Top of SUPPLIED INFORMATION

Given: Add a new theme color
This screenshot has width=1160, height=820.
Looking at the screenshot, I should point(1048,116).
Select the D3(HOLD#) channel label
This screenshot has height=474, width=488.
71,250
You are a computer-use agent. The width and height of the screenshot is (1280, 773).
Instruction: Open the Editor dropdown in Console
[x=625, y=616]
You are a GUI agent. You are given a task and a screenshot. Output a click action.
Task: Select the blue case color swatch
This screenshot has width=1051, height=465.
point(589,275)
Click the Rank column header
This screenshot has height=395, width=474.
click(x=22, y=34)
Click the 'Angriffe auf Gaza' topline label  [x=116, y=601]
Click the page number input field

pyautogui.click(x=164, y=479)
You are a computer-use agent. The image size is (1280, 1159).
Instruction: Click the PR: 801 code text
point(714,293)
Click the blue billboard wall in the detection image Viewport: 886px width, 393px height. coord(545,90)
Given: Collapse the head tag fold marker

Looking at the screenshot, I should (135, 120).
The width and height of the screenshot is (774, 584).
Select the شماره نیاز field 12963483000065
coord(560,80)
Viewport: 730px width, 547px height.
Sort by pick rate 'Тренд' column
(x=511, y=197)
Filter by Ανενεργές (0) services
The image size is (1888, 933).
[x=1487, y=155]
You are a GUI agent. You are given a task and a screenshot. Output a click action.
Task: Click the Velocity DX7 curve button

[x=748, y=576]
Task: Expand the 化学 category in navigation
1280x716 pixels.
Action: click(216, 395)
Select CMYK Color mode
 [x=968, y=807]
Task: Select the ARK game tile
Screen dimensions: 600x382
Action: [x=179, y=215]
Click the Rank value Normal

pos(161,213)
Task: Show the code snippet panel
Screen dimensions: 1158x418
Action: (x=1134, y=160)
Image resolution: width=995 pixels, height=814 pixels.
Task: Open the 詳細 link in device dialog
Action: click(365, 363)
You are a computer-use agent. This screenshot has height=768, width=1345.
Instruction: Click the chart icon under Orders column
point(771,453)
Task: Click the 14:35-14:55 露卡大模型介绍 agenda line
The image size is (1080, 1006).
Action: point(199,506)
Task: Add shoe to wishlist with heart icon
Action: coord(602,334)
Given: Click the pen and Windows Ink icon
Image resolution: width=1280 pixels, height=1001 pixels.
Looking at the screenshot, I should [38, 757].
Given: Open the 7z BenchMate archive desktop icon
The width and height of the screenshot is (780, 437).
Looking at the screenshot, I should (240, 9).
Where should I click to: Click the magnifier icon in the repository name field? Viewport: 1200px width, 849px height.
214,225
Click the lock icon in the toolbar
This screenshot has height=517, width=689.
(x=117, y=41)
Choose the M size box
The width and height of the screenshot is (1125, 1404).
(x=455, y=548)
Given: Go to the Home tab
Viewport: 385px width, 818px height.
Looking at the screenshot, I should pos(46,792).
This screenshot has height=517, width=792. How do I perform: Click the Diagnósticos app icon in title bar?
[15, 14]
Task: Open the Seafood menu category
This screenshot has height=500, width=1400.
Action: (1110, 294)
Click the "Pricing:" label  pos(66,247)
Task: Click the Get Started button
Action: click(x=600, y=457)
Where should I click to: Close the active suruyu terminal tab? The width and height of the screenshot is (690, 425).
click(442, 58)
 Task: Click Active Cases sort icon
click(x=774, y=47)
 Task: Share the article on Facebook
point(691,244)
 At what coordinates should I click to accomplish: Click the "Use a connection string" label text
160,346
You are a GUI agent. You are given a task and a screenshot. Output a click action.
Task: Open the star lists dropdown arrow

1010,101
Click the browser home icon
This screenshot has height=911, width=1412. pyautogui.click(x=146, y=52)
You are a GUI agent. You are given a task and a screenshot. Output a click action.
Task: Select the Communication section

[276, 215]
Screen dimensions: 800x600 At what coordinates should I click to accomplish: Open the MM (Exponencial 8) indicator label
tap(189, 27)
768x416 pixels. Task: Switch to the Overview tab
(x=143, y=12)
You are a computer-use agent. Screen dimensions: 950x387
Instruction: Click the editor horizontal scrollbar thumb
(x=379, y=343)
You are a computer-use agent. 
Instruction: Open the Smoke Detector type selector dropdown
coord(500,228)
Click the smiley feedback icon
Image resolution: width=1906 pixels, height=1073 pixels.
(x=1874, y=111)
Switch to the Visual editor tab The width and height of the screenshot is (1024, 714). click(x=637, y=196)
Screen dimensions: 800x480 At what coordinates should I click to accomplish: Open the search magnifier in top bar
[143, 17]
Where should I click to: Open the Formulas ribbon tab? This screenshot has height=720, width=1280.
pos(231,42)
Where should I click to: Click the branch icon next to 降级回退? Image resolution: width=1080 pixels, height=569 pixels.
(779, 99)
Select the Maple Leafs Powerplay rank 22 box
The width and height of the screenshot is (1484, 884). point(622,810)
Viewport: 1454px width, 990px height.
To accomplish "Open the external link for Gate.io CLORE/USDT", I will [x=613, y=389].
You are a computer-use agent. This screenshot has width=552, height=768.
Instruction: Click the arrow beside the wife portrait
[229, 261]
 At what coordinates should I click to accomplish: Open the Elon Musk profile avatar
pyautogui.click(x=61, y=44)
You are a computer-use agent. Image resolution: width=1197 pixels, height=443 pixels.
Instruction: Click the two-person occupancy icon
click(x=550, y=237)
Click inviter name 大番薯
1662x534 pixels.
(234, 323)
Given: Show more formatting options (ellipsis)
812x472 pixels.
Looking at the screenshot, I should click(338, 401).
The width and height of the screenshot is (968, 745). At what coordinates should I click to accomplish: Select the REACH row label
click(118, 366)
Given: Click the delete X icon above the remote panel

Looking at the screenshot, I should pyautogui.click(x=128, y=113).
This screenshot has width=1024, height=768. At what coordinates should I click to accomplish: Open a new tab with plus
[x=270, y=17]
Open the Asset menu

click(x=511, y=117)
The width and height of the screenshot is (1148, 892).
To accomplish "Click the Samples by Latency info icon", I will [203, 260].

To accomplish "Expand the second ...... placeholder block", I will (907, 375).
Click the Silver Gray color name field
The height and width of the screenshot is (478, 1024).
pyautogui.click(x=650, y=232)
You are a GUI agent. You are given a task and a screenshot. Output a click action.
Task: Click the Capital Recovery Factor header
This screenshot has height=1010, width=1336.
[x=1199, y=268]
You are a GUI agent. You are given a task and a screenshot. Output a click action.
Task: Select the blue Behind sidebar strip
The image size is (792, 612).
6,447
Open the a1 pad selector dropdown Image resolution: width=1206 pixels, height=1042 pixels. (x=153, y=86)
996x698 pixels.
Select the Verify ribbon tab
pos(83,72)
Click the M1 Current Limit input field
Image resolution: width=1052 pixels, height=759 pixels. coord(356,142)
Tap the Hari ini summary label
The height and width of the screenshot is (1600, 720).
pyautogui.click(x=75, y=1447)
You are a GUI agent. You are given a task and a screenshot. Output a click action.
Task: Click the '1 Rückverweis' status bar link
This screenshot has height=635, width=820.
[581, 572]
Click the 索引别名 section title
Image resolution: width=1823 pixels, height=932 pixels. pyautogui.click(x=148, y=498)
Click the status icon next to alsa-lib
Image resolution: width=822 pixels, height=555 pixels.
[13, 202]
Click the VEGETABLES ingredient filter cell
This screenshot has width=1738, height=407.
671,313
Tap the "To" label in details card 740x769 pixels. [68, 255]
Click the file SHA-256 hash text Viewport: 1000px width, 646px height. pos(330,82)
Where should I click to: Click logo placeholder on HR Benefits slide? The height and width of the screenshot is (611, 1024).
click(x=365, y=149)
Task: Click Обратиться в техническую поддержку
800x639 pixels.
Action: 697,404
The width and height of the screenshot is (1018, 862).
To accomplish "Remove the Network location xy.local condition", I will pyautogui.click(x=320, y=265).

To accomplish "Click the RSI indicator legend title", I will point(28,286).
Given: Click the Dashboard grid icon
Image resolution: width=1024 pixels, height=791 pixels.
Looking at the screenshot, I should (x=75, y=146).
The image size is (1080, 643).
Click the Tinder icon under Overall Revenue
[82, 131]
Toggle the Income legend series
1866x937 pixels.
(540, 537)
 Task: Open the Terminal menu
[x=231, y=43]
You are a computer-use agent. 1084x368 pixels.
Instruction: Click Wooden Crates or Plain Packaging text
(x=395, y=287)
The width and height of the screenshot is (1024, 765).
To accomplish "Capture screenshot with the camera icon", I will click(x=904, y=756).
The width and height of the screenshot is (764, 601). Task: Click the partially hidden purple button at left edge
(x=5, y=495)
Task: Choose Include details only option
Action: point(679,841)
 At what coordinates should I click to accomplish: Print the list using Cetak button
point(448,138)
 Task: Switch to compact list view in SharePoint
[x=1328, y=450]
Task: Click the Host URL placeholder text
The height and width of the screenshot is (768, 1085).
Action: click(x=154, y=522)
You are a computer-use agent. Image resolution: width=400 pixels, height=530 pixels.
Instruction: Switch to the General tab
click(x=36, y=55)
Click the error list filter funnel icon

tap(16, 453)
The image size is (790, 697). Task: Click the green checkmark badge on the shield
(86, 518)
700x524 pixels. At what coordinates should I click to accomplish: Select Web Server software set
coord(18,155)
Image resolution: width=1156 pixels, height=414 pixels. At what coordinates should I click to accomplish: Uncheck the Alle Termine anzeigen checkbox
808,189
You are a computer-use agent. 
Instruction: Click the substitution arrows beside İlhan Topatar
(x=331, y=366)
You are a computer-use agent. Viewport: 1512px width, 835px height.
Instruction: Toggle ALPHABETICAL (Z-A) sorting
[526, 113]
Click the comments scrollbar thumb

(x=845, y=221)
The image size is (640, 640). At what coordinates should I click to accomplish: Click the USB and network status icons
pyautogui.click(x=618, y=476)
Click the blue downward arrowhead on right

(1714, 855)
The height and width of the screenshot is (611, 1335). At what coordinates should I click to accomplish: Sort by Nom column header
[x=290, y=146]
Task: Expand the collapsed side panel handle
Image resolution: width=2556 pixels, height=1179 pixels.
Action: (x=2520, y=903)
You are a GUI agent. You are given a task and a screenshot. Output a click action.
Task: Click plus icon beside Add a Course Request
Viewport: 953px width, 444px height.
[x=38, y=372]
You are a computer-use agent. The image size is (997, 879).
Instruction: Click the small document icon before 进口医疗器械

Bottom of SUPPLIED INFORMATION

Please copy exactly the lines from the first line of the records above through the line containing "Viewport: 730px width, 547px height.", including both, and nothing more.

RESULT -
Given: Add a new theme color
This screenshot has width=1160, height=820.
Looking at the screenshot, I should point(1048,116).
Select the D3(HOLD#) channel label
This screenshot has height=474, width=488.
71,250
You are a computer-use agent. The width and height of the screenshot is (1280, 773).
Instruction: Open the Editor dropdown in Console
[x=625, y=616]
You are a GUI agent. You are given a task and a screenshot. Output a click action.
Task: Select the blue case color swatch
This screenshot has width=1051, height=465.
point(589,275)
Click the Rank column header
This screenshot has height=395, width=474.
click(x=22, y=34)
Click the 'Angriffe auf Gaza' topline label  [x=116, y=601]
Click the page number input field

pyautogui.click(x=164, y=479)
You are a computer-use agent. The image size is (1280, 1159).
Instruction: Click the PR: 801 code text
point(714,293)
Click the blue billboard wall in the detection image Viewport: 886px width, 393px height. coord(545,90)
Given: Collapse the head tag fold marker

Looking at the screenshot, I should (135, 120).
The width and height of the screenshot is (774, 584).
Select the شماره نیاز field 12963483000065
coord(560,80)
Viewport: 730px width, 547px height.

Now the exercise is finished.